Extract to read
★ ★ ★ ★ ★
Sounds like Mikes idea of a drop spreader would be the best thing for my situation to get the lime spread evenly and somewhat accurate. One of those never came to my mind before but I just don't know where I would find one as most all stuff like that was hauled to the scrapyard when steel was so high a few years back.


----------



## Lewis Ranch (Jul 15, 2013)

Why not just use a 3pt seed slinger since you have so little to do?


----------



## Vol (Jul 5, 2009)

Hayden, a lot depends upon how damp/wet the lime is. The drier it is the better for you in this instance. If it was very dry you could put it in a funnel/hurricane seeder with a agitator and get it spread....it would probably spread about 12 feet I imagine. The gate would probably have to be opened all the way. I don't know if you could rent one locally or not from a ag dealer or co op?

Regards, Mike


----------



## swmnhay (Jun 13, 2008)

Do you have Pell lime available?pelleted lime,the size of other commercial fertilizer.It can be run threw a regular buggy type fertilizer spreader.Slow the RPM down enough to get a 25'? Spread.

After I grid sampled one field I had 1 grid that need some lime so I did it with Pell Lime as it didn't take enough to have lime hauled in.It did cost more then regular Ag Lime.


----------



## VA Haymaker (Jul 1, 2014)

You might check with your local extension service. They might have a smaller spreader you can rent and more accurately put down the lime where you need it. I have lime spread by a coop on our place and while it's effective, not exactly impressed with the spread evenness across the width. I'd like to be able to spread the lime myself - where it's not a rush-in/out and get another load on someone else's field so I know it's a accurate spread.

Good luck,
Bill


----------



## Hayman1 (Jul 6, 2013)

leeave96 said:


> You might check with your local extension service. They might have a smaller spreader you can rent and more accurately put down the lime where you need it. I have lime spread by a coop on our place and while it's effective, not exactly impressed with the spread evenness across the width. I'd like to be able to spread the lime myself - where it's not a rush-in/out and get another load on someone else's field so I know it's a accurate spread.
★ ★ ★ ★ ★
Stored data
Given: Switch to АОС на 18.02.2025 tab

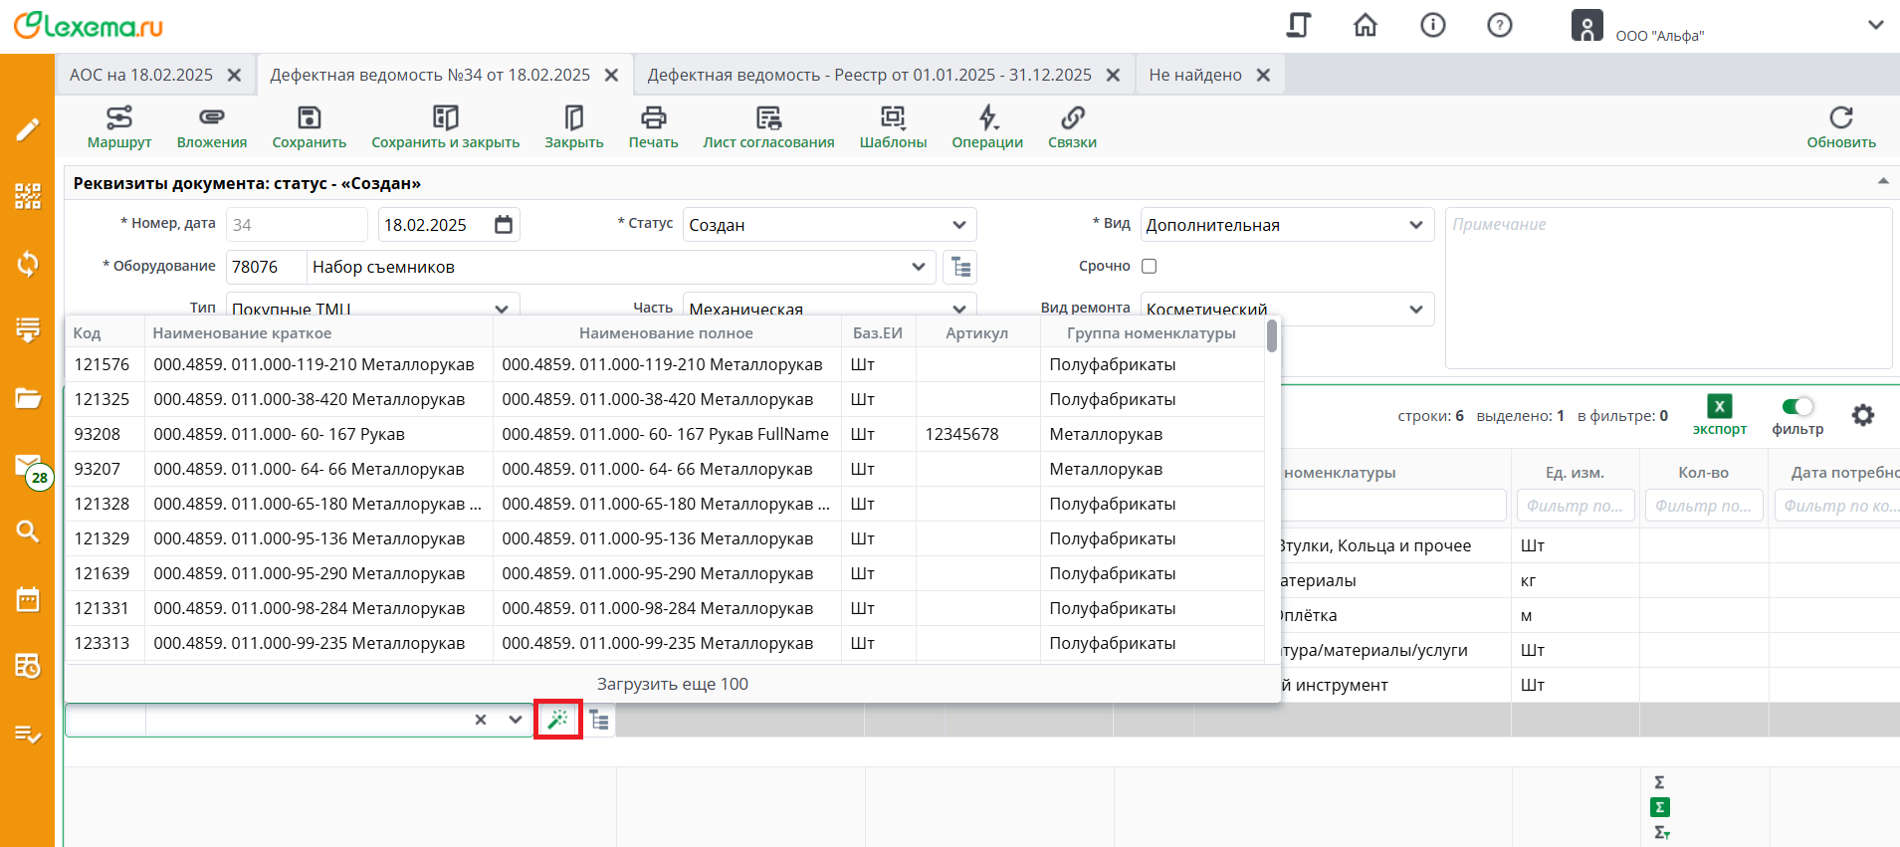Looking at the screenshot, I should click(141, 76).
★ ★ ★ ★ ★
Short task A
In the lime-spreading thread, rename "seed slinger" to "broadcast spreader" and write out the part that opens with the words containing "## Lewis Ranch" and closes with "dealer or co op?".
Short task B
In the lime-spreading thread, about how far did Vol think very dry lime would spread from a funnel/hurricane seeder?
Short task C
Carry on the lime-spreading thread past its last line.

Exercise answer A
## Lewis Ranch (Jul 15, 2013)

Why not just use a 3pt broadcast spreader since you have so little to do?


----------



## Vol (Jul 5, 2009)

Hayden, a lot depends upon how damp/wet the lime is. The drier it is the better for you in this instance. If it was very dry you could put it in a funnel/hurricane seeder with a agitator and get it spread....it would probably spread about 12 feet I imagine. The gate would probably have to be opened all the way. I don't know if you could rent one locally or not from a ag dealer or co op?

Exercise answer B
About 12 feet.

Exercise answer C
> 
> Good luck,
> Bill


Same here Bill, I use the coop or a private spreader with his own truck. Not impressed with the spread pattern nor the level of agitation which ends up creating a lime cloud which limes somewhere else, just not the field that the truck is driving on. Guess we need to go back to the old days of everyone having their own ezflow and polluting the ground with diesel fuel cleaning it out after each use. Now about how to get bulk lime in the spreader? Guess I will keep using the coop with their bad habits.


----------



## swmnhay (Jun 13, 2008)

Pell Lime
http://feeco.com/pelletized-lime-vs-ag-lime-imposters/


----------



## r82230 (Mar 1, 2016)

I would go with Lewis's seed slinger, using Swmn's pelletized lime. As Swmn mentions pelletized lime is more expensive, but you are doing a small area.

Larry


----------



## Lewis Ranch (Jul 15, 2013)

Peleatized lime is what we've been using here for a couple years.


----------



## FarmerCline (Oct 12, 2011)

Vol said:


> Hayden, a lot depends upon how damp/wet the lime is. The drier it is the better for you in this instance. If it was very dry you could put it in a funnel/hurricane seeder with a agitator and get it spread....it would probably spread about 12 feet I imagine. The gate would probably have to be opened all the way. I don't know if you could rent one locally or not from a ag dealer or co op?
> 
> Regards, Mike


 The lime I get tends to be on the damp side. I tried to spread it with a cyclone spreader and I ended up having to shovel it out as I would just pack in the bottom and not come out the gate.


----------



## FarmerCline (Oct 12, 2011)

Lewis Ranch and SWMN hay, how much are you guys paying for pellet lime? That would be the easiest ting for me to use with a cyclone spreader but the cost is the problem. Here pellet lime is $150 a ton and when I'm needing close to 4 tons to the acre that gets awfully expensive. Even though it's only a couple acres I just can't justify spending that much per acre.....especially since this is rented ground.


----------



## endrow (Dec 15, 2011)

Lot of good advice here that has come out for lime spreading. I would go as far to say hear the dry lime we have, if you would throw that on a box spreader and end up with a real shabby spread job. The places where it is applied super thick could have a negative effect on next year's crop


----------



## Lewis Ranch (Jul 15, 2013)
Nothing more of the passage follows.